Breyta

Deila með


Forecasting API overview

The Forecasting API, also known as the Time Series API, is designed to predict future values of a specific indicator based on its past, time-ordered observations. This API is useful for two reasons:

  1. The dataset required for training is simple – it primarily needs labels. Features aren't needed for forecasting. The only requirement is that values must be sorted chronologically and that they must represent the same time interval.
  2. Business applications are full of data, which is sorted chronologically. Approximately 30% of all tables contain a column of type Date and a column of type Decimal.

Forecasting Model

The Forecasting Model for Dynamics 365 Business Central lets you analyze data in historical periods to make predictions about cash flow and inventory levels. This model uses R code to calculate the forecast and determine accuracy.

Input Data Schema

The experiment uses historical time series values from the following fields:

  • GranularityAttribute (String) - Can be associated with a product ID to forecast product sales. The Group ID can be a composite key that includes the product ID and a location ID or variant.
  • DateKey (Numeric) - Ordinal number of time-periods, such as days, weeks, months, or years. The model expects the same duration for each period.
  • TransactionQty (Numeric) - The forecast value for the quantity of items sold, total payables or receivables, or the percentage of capacity that was used.

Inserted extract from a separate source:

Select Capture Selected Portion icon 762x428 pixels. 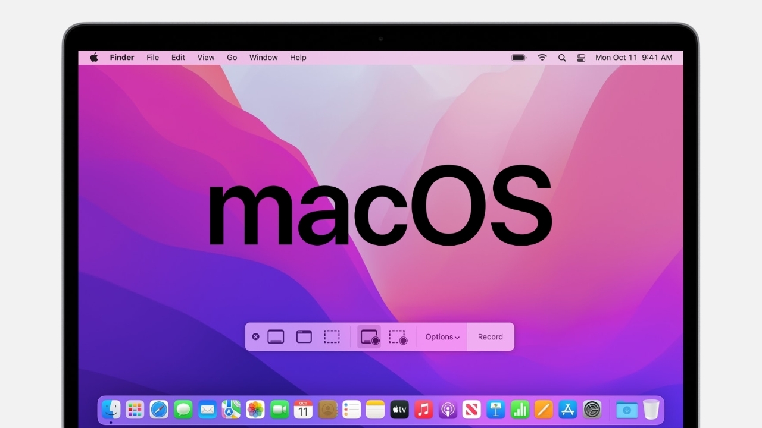click(332, 337)
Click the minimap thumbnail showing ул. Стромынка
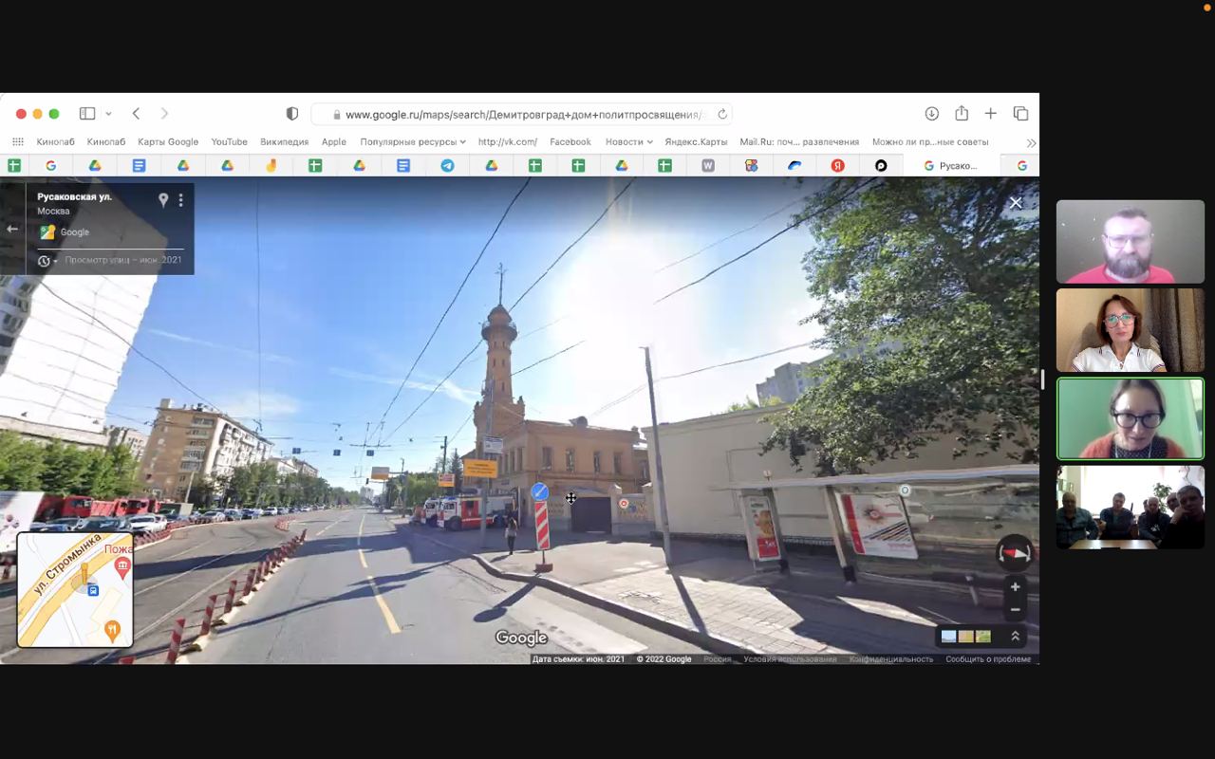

Additionally, the model requires a set of parameters for modules:

  • Horizon (Numeric) - Specifies the number of future periods to make predictions for.

  • Seasonality (Numeric) – The model accepts any type of time-period, but if you want it to recognize seasonality you need to define what a normal season is for the historical data. For example, if the season is a year and the values are grouped monthly, then seasonality should be 12. If the season contains quarterly values, then seasonality should be 4. However, if seasonality in your business is weekly, use 7 and aggregate values daily.

  • Forecast_start_datekey (Numeric) – Specifies a delay before forecasting starts. Here’s an example. Today is January 1, and your data is for the past year, which is 12 periods. You can enter 2 as the Horizon, and 15 for Forecast_start_datekey. In this case, you skip two months, and get predictions for March and April. You can achieve the same result by specifying 4 as the Horizon, and skipping the first 2 periods when processing the response. In this case, specify Forecast_start_datekey as the last value of DateKey field, and increment it by 1. For example, if you provide 12 months of historical data, and the last DateKey is 12, the Forecast_start_datekey is 13 (12+1).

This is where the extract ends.